* Required work: Below are the records; give again exactly the line with "Task: Switch to the Accounting menu tab", the line with "The image size is (160, 120).", and each line that lies between them, and nothing besides.

* Material provided:
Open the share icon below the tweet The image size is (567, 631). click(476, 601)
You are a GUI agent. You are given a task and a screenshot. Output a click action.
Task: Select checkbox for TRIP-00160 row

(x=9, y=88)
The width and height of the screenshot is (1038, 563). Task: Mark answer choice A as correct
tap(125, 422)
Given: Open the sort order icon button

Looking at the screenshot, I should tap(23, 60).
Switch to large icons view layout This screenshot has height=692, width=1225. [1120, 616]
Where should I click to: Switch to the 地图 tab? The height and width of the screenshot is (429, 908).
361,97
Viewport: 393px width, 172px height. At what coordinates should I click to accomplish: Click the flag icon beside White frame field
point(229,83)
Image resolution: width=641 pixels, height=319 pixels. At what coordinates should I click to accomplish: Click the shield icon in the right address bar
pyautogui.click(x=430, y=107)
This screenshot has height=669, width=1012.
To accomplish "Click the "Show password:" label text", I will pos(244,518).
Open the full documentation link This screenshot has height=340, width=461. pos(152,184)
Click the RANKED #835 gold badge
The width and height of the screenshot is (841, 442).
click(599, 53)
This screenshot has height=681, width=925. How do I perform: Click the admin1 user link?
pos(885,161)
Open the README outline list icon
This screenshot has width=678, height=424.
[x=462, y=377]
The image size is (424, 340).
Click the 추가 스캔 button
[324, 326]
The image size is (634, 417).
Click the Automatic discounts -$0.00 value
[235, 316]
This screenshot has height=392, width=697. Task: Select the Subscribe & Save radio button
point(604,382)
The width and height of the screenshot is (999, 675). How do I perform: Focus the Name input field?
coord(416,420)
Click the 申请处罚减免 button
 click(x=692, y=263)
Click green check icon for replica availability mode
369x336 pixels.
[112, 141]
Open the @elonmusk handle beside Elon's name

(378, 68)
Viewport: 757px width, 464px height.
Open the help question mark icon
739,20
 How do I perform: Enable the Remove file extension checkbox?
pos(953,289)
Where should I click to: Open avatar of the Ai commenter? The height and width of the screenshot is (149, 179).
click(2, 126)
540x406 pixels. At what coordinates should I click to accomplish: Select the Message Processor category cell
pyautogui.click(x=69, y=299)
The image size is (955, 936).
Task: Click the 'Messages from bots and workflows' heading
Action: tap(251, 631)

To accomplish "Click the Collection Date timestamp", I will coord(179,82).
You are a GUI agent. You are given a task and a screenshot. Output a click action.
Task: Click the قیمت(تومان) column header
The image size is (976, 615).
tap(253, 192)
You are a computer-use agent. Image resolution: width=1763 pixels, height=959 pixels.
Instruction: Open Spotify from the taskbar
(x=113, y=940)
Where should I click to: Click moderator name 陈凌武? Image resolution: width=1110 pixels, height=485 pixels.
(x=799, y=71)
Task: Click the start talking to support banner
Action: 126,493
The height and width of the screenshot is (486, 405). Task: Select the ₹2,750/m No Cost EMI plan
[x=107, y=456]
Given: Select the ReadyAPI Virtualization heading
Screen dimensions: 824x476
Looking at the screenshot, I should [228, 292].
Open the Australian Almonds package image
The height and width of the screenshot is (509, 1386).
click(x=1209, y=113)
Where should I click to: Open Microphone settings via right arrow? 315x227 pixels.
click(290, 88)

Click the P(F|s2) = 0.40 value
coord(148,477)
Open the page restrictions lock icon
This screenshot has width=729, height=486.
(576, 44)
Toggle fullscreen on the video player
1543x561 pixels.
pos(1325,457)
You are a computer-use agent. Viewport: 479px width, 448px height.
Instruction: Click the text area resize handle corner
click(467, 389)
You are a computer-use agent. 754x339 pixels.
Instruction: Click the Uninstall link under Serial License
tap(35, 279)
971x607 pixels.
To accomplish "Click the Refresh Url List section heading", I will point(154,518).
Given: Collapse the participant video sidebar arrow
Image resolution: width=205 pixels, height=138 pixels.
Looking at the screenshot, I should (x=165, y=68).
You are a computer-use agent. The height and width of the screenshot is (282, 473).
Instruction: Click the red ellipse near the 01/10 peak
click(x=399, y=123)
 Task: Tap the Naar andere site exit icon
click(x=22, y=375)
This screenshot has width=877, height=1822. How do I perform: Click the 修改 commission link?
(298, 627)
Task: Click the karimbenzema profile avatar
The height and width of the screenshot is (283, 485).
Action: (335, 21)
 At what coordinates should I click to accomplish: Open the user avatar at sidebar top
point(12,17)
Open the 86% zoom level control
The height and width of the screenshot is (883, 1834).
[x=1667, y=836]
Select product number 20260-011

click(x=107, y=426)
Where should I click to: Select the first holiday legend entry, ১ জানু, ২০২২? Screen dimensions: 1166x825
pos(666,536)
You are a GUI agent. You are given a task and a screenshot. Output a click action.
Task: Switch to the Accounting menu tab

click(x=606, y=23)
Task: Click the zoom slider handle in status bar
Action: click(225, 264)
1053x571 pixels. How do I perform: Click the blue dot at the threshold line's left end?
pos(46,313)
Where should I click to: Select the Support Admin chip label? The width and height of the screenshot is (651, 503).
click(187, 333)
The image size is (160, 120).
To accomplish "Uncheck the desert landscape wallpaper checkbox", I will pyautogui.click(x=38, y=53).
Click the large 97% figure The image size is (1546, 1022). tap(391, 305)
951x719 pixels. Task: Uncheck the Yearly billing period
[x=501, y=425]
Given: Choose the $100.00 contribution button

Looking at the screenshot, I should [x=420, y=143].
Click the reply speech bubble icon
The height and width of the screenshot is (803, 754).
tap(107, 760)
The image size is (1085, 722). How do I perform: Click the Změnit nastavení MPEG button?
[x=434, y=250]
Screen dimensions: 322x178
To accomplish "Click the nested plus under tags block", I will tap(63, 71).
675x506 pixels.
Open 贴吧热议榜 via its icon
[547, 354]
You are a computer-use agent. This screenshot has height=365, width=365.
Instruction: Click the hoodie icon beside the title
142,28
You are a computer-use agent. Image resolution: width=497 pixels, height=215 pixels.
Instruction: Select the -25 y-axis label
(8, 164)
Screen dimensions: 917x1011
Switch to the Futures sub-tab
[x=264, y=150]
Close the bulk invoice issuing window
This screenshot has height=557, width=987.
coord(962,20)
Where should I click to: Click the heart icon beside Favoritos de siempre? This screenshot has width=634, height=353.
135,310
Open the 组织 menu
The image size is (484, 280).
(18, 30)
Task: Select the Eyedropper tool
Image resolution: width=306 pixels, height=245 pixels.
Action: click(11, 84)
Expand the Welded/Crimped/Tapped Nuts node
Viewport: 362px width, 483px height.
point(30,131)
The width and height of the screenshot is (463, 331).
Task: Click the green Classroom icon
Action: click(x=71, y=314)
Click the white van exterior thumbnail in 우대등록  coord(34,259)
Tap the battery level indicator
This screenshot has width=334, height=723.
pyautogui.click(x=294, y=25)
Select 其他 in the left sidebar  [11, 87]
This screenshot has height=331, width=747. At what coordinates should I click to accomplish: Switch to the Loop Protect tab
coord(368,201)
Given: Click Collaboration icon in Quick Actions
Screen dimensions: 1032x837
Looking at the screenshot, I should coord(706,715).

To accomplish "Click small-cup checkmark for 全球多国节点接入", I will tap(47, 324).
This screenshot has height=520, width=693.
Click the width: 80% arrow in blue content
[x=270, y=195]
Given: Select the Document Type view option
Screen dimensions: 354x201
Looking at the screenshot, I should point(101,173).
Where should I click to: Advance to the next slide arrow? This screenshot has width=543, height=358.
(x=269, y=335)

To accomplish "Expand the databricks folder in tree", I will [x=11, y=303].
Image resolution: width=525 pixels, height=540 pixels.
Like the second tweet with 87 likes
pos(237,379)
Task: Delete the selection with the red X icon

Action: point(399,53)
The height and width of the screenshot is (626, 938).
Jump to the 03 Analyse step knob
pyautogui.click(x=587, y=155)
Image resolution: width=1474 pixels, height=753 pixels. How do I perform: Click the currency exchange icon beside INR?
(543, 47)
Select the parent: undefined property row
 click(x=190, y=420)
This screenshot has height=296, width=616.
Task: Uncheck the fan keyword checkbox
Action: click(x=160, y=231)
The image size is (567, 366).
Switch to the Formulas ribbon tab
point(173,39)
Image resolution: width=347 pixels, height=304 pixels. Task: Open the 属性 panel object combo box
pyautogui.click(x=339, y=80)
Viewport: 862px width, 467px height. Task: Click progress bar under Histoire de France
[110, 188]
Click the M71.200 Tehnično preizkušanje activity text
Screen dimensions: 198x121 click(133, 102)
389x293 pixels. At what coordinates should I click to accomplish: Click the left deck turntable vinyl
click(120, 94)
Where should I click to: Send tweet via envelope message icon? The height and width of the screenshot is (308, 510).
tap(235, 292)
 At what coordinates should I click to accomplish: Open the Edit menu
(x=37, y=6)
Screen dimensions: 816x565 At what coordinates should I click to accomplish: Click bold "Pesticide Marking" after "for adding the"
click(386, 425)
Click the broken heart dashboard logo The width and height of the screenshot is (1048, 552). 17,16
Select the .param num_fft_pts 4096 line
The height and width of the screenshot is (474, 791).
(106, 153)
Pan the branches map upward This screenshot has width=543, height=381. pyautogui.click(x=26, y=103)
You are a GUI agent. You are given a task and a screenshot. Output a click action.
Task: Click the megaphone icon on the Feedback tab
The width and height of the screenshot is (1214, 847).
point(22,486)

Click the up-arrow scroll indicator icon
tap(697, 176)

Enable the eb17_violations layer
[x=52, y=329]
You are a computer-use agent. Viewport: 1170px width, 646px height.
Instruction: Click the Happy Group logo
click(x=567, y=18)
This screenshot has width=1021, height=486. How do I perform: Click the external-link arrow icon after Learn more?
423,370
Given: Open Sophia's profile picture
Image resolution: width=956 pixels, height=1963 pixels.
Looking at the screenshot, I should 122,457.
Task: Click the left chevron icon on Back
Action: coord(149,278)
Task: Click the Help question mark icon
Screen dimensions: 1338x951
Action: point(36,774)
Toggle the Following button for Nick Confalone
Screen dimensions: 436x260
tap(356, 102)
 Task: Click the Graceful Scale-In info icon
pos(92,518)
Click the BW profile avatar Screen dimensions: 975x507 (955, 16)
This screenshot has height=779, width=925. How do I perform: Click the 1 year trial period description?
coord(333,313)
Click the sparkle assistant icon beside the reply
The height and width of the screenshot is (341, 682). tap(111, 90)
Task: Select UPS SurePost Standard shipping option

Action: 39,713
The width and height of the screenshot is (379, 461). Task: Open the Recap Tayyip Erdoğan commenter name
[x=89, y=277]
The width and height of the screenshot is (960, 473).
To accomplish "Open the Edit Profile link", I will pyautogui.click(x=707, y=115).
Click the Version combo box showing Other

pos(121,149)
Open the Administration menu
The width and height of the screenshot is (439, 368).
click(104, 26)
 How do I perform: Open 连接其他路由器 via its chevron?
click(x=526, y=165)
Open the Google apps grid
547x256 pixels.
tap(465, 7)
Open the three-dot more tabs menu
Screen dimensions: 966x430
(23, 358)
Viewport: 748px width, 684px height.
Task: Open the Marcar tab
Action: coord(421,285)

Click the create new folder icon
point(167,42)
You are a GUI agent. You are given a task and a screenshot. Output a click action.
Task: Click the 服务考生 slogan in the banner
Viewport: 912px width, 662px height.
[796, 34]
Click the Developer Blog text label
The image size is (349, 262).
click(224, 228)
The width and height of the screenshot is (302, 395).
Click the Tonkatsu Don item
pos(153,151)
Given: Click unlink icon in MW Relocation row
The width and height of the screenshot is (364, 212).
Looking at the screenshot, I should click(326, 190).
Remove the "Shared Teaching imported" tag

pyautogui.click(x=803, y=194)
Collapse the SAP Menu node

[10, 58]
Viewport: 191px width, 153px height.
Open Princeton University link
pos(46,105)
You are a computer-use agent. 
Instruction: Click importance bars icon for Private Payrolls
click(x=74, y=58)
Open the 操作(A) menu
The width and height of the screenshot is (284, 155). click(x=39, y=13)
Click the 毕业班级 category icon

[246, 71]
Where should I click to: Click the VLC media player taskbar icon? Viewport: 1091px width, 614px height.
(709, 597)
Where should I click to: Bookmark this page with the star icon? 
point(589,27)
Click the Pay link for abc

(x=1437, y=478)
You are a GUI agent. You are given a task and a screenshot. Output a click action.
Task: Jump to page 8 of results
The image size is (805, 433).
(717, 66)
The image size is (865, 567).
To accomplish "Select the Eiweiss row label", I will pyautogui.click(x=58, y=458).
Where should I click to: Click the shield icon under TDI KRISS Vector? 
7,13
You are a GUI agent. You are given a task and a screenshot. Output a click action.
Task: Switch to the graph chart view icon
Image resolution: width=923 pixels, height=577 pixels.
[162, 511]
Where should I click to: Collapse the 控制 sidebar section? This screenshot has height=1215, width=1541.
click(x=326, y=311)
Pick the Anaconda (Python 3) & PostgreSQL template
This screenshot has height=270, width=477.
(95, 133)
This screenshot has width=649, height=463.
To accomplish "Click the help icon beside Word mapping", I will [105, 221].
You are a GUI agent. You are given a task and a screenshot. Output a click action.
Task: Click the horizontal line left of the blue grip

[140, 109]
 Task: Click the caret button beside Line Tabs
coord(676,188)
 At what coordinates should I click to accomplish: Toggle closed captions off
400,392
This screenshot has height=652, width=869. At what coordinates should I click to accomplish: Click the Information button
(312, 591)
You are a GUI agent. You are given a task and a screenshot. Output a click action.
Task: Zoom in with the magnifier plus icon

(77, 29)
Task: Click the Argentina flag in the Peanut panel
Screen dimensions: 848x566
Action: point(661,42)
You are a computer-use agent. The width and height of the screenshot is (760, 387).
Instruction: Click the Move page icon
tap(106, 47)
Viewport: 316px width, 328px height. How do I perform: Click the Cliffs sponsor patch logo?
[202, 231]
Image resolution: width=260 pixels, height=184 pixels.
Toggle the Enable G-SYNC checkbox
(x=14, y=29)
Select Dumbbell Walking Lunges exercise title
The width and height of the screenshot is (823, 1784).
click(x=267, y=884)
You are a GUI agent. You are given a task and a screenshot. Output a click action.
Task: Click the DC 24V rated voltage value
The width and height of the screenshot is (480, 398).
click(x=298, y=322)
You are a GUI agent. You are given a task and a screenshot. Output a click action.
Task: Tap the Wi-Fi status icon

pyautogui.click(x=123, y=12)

* Task response:
Task: Switch to the Accounting menu tab

click(x=606, y=23)
Task: Click the zoom slider handle in status bar
Action: click(225, 264)
1053x571 pixels. How do I perform: Click the blue dot at the threshold line's left end?
pos(46,313)
Where should I click to: Select the Support Admin chip label? The width and height of the screenshot is (651, 503).
click(187, 333)
The image size is (160, 120).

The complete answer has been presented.